PROVIDED RECORDS:
▬▬▬▬▬▬▬▬▬▬

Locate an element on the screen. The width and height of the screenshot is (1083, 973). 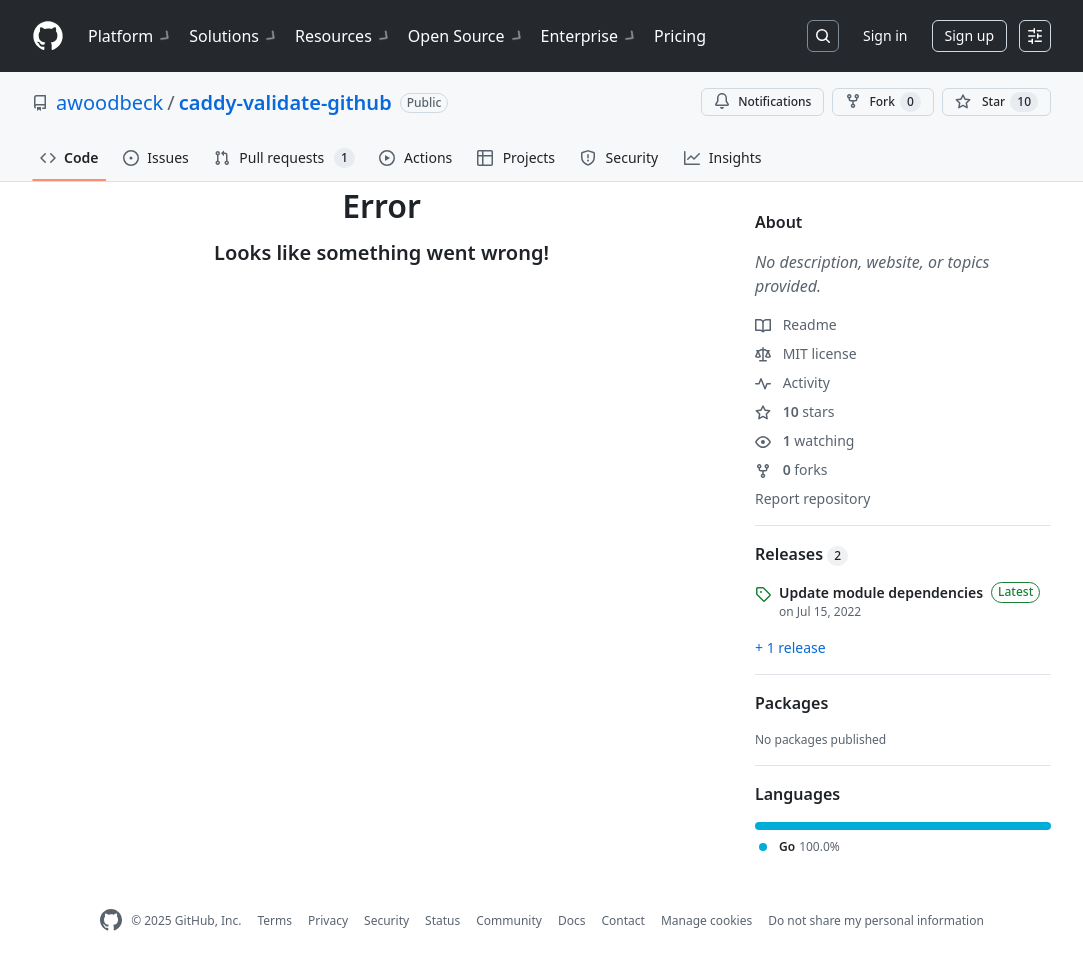
forks is located at coordinates (791, 469).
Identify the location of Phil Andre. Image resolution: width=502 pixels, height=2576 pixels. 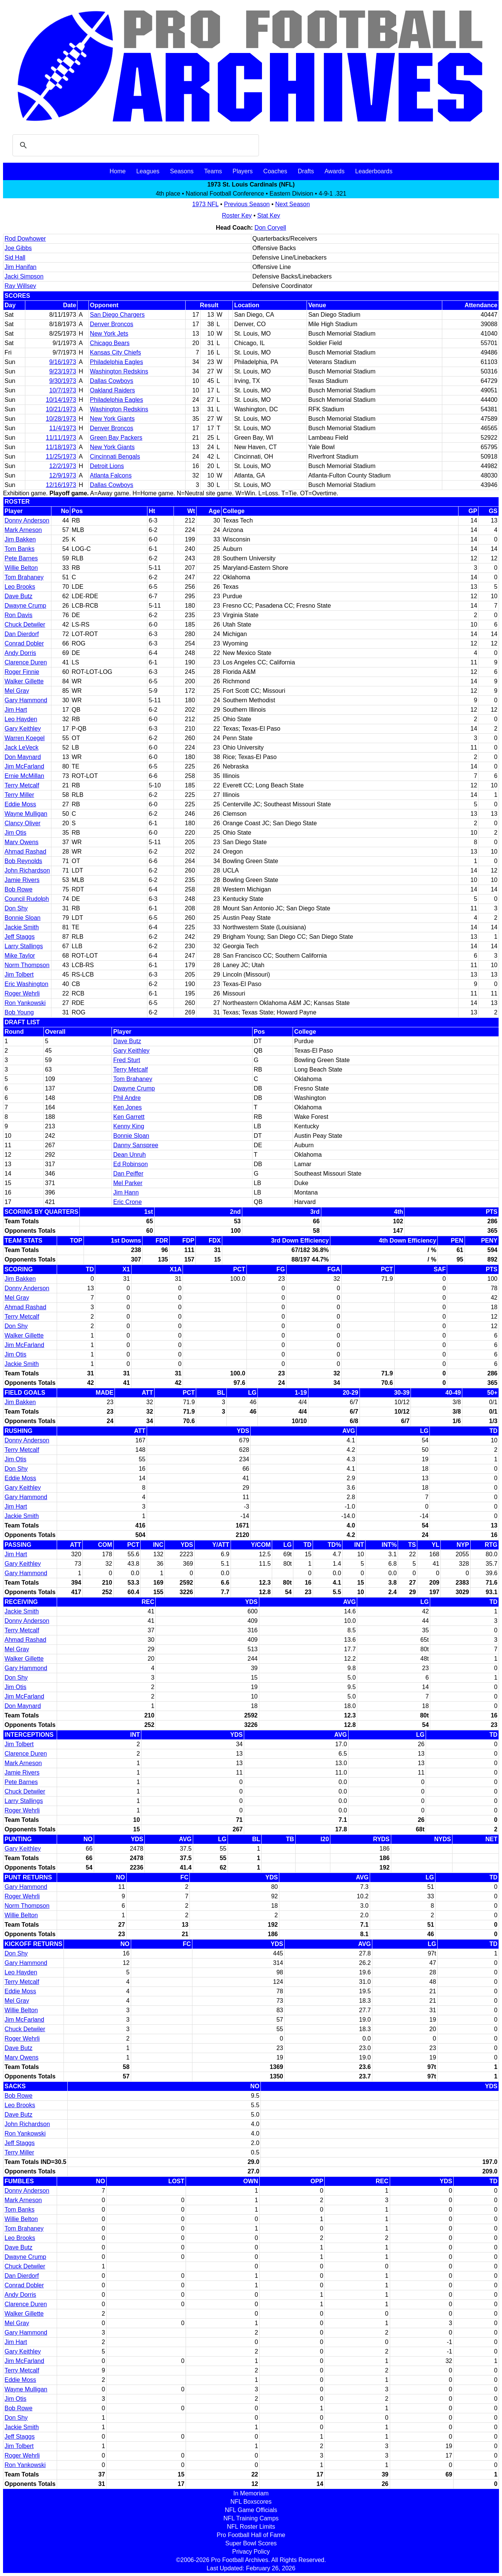
(127, 1098).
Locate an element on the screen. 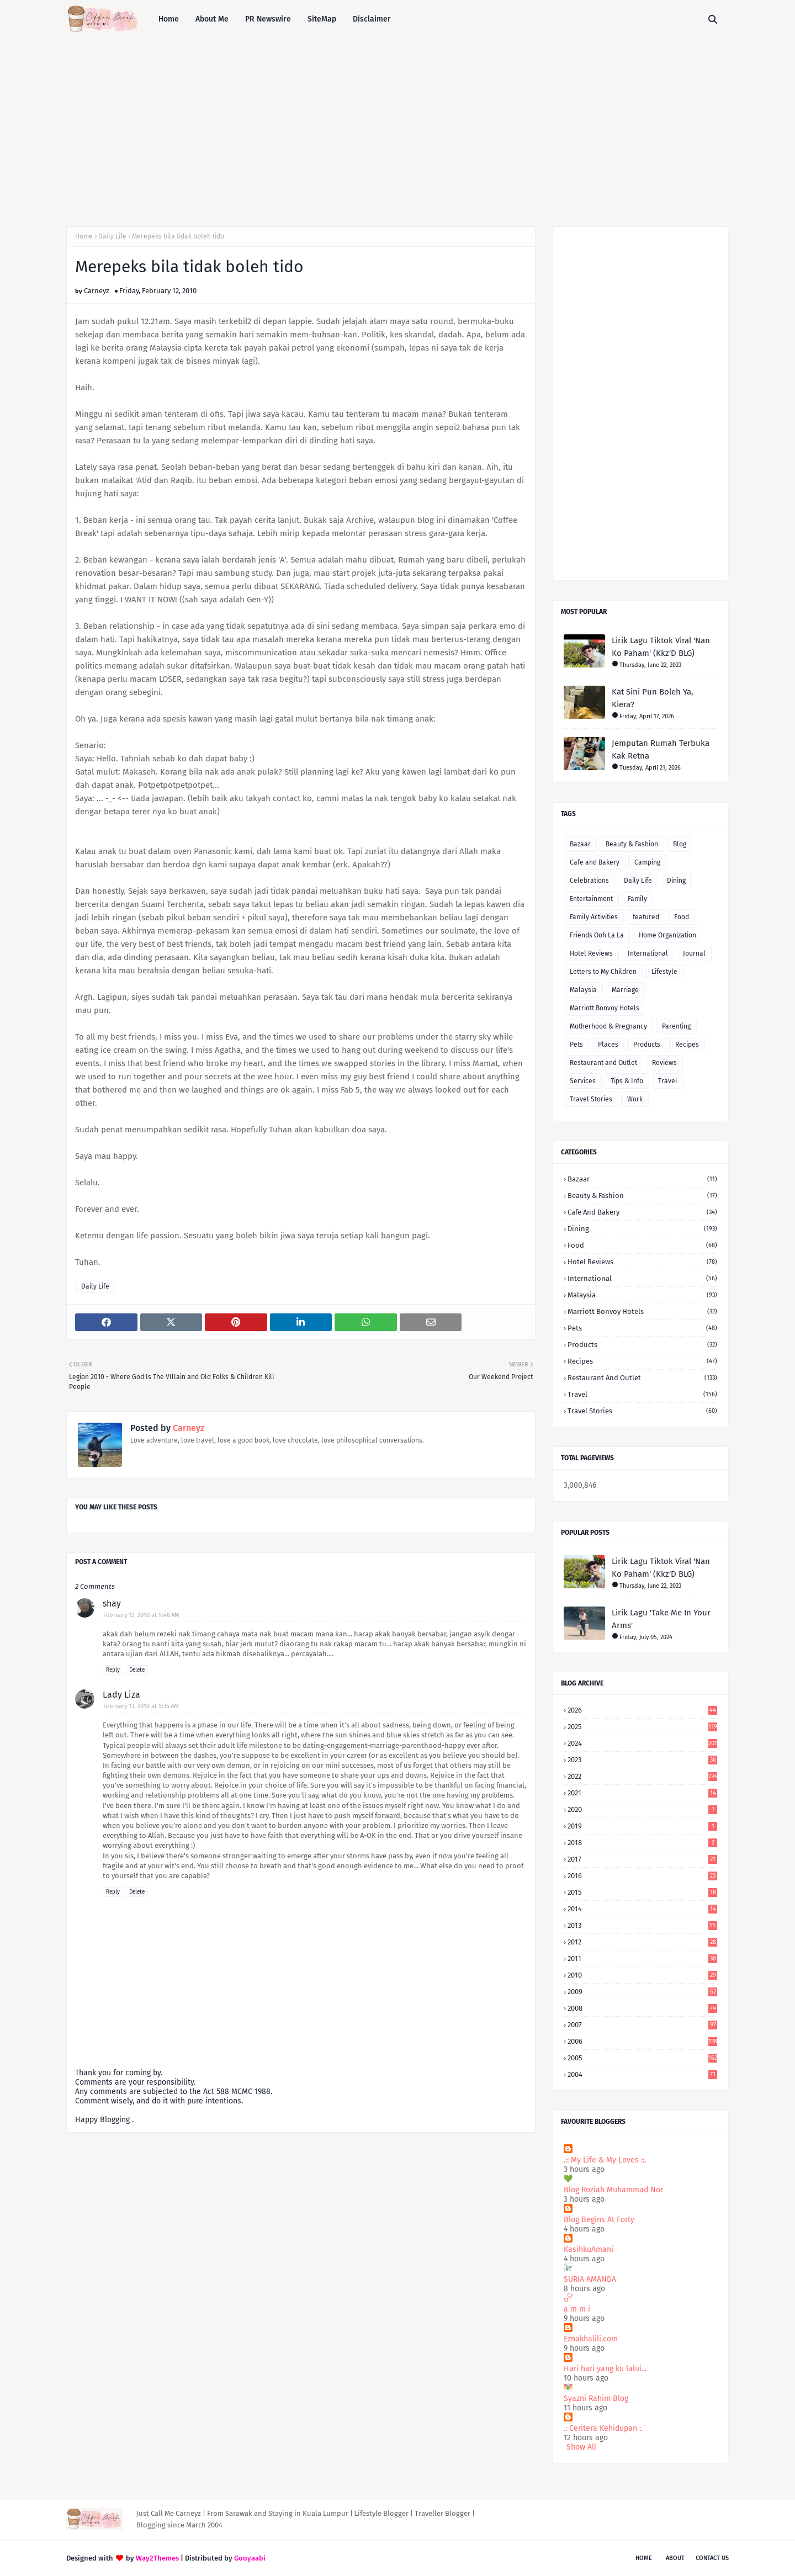  Hotel Reviews is located at coordinates (591, 953).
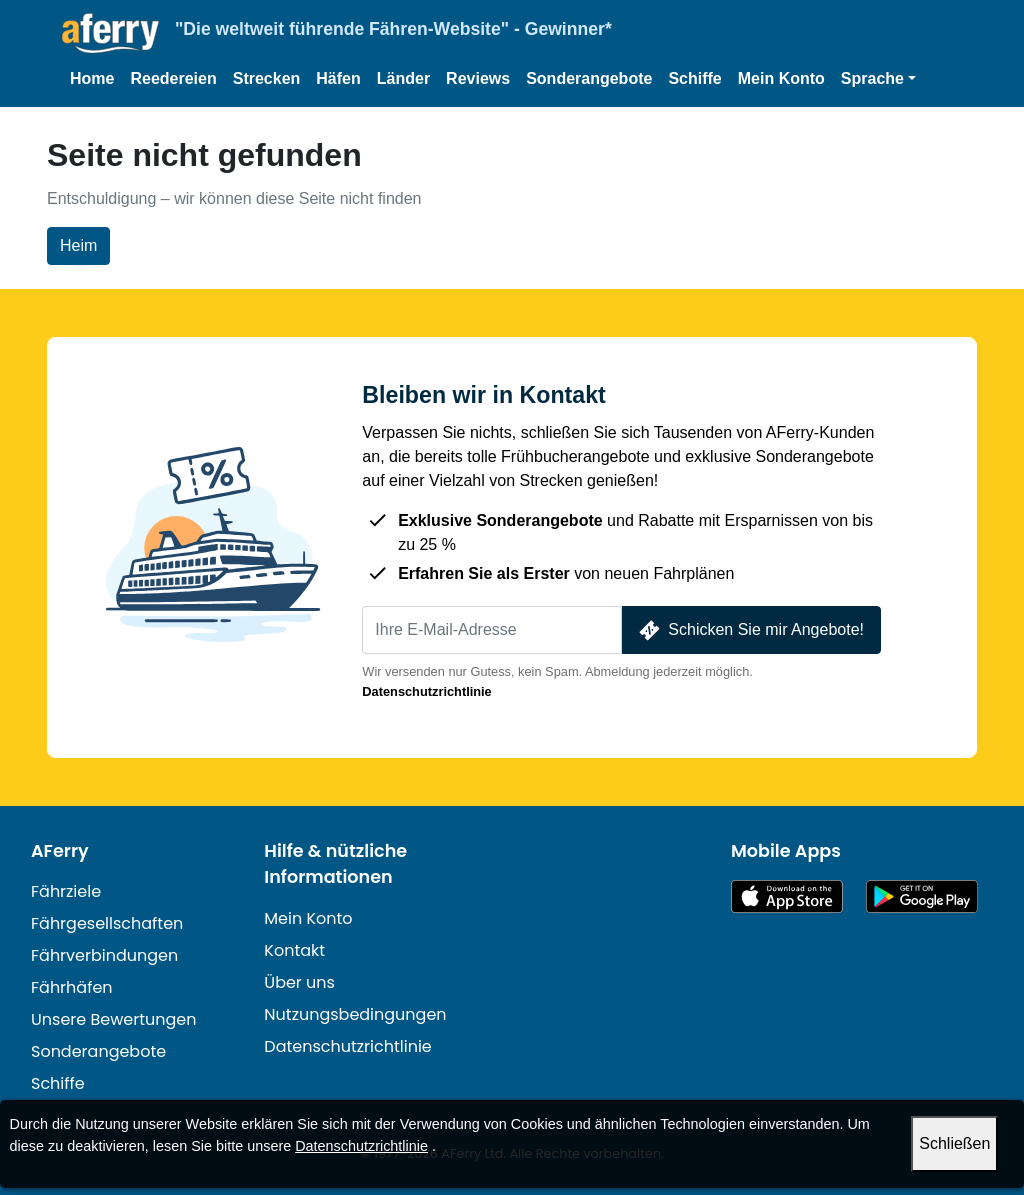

▬▬▬▬▬▬▬▬▬▬

REQUIRED TASK: Convert the listing, from its first line through the line that contains "(127, 1098).", into a JSON list of strings with one string per line, skipping blank lines and leaving out the pictures.

EXPECTED ANSWER:
[
  "Locate an element on the screen. The width and height of the screenshot is (1083, 973). ",
  "forks is located at coordinates (791, 469).",
  "Identify the location of Phil Andre. Image resolution: width=502 pixels, height=2576 pixels. ",
  "(127, 1098)."
]